- _Given instruction_
Reproduce each of the following rows verbatim, with no changes to wording, spacing, or punctuation.

- _Data shown_
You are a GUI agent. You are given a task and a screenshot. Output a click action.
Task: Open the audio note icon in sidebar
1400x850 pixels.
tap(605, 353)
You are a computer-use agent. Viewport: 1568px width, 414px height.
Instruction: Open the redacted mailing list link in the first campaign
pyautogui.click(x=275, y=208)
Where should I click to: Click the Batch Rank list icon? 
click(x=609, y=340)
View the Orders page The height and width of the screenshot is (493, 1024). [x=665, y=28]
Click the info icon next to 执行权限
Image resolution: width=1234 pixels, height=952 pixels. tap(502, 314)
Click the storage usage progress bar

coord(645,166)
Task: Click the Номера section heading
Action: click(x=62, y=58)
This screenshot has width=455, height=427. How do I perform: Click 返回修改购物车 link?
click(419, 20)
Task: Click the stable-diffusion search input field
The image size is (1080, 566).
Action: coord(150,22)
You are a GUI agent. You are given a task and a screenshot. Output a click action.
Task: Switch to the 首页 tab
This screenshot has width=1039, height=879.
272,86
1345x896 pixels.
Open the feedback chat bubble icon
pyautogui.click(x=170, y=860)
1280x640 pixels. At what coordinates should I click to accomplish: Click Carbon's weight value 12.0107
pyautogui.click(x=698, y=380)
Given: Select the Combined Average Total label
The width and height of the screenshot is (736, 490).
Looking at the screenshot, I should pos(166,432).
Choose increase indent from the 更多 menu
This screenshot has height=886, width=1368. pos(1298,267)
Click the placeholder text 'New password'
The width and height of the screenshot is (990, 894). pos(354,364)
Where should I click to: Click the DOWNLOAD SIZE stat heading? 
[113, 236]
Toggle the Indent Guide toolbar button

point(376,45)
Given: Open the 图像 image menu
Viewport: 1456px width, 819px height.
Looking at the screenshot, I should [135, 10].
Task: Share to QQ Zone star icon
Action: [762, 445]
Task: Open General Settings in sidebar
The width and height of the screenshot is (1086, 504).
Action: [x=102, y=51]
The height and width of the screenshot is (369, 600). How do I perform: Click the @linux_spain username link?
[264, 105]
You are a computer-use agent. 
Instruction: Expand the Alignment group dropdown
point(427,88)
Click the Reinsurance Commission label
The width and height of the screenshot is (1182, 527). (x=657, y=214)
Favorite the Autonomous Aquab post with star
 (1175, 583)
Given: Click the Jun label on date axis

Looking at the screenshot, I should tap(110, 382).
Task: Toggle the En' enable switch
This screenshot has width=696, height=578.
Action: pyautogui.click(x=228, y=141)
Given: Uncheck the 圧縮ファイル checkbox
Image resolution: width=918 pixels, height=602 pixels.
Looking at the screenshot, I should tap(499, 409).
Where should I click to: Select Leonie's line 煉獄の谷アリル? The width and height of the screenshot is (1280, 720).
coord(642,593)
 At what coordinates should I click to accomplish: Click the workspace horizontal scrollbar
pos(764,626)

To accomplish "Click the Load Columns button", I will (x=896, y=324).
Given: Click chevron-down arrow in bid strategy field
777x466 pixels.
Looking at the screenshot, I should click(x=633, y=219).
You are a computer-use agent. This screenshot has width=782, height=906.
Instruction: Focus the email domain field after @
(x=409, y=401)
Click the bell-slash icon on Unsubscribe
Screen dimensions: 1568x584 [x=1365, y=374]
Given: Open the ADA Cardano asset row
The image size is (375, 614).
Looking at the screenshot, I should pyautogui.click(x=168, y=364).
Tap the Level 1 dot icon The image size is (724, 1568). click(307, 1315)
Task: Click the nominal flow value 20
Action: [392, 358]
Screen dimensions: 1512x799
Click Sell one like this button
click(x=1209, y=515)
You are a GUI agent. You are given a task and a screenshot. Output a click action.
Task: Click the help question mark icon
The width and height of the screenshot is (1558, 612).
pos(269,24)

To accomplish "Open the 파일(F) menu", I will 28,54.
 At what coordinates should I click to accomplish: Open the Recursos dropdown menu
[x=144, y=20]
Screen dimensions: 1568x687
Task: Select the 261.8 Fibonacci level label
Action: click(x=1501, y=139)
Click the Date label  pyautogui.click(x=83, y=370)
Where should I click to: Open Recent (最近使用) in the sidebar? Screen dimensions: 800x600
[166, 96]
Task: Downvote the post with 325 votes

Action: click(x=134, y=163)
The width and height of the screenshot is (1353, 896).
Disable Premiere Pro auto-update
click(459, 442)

- _Output_
You are a GUI agent. You are given a task and a screenshot. Output a click action.
Task: Open the audio note icon in sidebar
1400x850 pixels.
tap(605, 353)
You are a computer-use agent. Viewport: 1568px width, 414px height.
Instruction: Open the redacted mailing list link in the first campaign
pyautogui.click(x=275, y=208)
Where should I click to: Click the Batch Rank list icon? 
click(x=609, y=340)
View the Orders page The height and width of the screenshot is (493, 1024). [x=665, y=28]
Click the info icon next to 执行权限
Image resolution: width=1234 pixels, height=952 pixels. tap(502, 314)
Click the storage usage progress bar

coord(645,166)
Task: Click the Номера section heading
Action: click(x=62, y=58)
This screenshot has width=455, height=427. How do I perform: Click 返回修改购物车 link?
click(419, 20)
Task: Click the stable-diffusion search input field
The image size is (1080, 566).
Action: coord(150,22)
You are a GUI agent. You are given a task and a screenshot. Output a click action.
Task: Switch to the 首页 tab
This screenshot has width=1039, height=879.
272,86
1345x896 pixels.
Open the feedback chat bubble icon
pyautogui.click(x=170, y=860)
1280x640 pixels. At what coordinates should I click to accomplish: Click Carbon's weight value 12.0107
pyautogui.click(x=698, y=380)
Given: Select the Combined Average Total label
The width and height of the screenshot is (736, 490).
Looking at the screenshot, I should pos(166,432).
Choose increase indent from the 更多 menu
This screenshot has height=886, width=1368. pos(1298,267)
Click the placeholder text 'New password'
The width and height of the screenshot is (990, 894). pos(354,364)
Where should I click to: Click the DOWNLOAD SIZE stat heading? 
[113, 236]
Toggle the Indent Guide toolbar button

point(376,45)
Given: Open the 图像 image menu
Viewport: 1456px width, 819px height.
Looking at the screenshot, I should [135, 10].
Task: Share to QQ Zone star icon
Action: [762, 445]
Task: Open General Settings in sidebar
The width and height of the screenshot is (1086, 504).
Action: [x=102, y=51]
The height and width of the screenshot is (369, 600). How do I perform: Click the @linux_spain username link?
[264, 105]
You are a computer-use agent. 
Instruction: Expand the Alignment group dropdown
point(427,88)
Click the Reinsurance Commission label
The width and height of the screenshot is (1182, 527). (x=657, y=214)
Favorite the Autonomous Aquab post with star
 (1175, 583)
Given: Click the Jun label on date axis

Looking at the screenshot, I should tap(110, 382).
Task: Toggle the En' enable switch
This screenshot has width=696, height=578.
Action: pyautogui.click(x=228, y=141)
Given: Uncheck the 圧縮ファイル checkbox
Image resolution: width=918 pixels, height=602 pixels.
Looking at the screenshot, I should tap(499, 409).
Where should I click to: Select Leonie's line 煉獄の谷アリル? The width and height of the screenshot is (1280, 720).
coord(642,593)
 At what coordinates should I click to accomplish: Click the workspace horizontal scrollbar
pos(764,626)

To accomplish "Click the Load Columns button", I will (x=896, y=324).
Given: Click chevron-down arrow in bid strategy field
777x466 pixels.
Looking at the screenshot, I should click(x=633, y=219).
You are a computer-use agent. This screenshot has width=782, height=906.
Instruction: Focus the email domain field after @
(x=409, y=401)
Click the bell-slash icon on Unsubscribe
Screen dimensions: 1568x584 [x=1365, y=374]
Given: Open the ADA Cardano asset row
The image size is (375, 614).
Looking at the screenshot, I should pyautogui.click(x=168, y=364).
Tap the Level 1 dot icon The image size is (724, 1568). click(307, 1315)
Task: Click the nominal flow value 20
Action: [392, 358]
Screen dimensions: 1512x799
Click Sell one like this button
click(x=1209, y=515)
You are a GUI agent. You are given a task and a screenshot. Output a click action.
Task: Click the help question mark icon
The width and height of the screenshot is (1558, 612).
pos(269,24)

To accomplish "Open the 파일(F) menu", I will 28,54.
 At what coordinates should I click to accomplish: Open the Recursos dropdown menu
[x=144, y=20]
Screen dimensions: 1568x687
Task: Select the 261.8 Fibonacci level label
Action: click(x=1501, y=139)
Click the Date label  pyautogui.click(x=83, y=370)
Where should I click to: Open Recent (最近使用) in the sidebar? Screen dimensions: 800x600
[166, 96]
Task: Downvote the post with 325 votes

Action: click(x=134, y=163)
The width and height of the screenshot is (1353, 896).
Disable Premiere Pro auto-update
click(459, 442)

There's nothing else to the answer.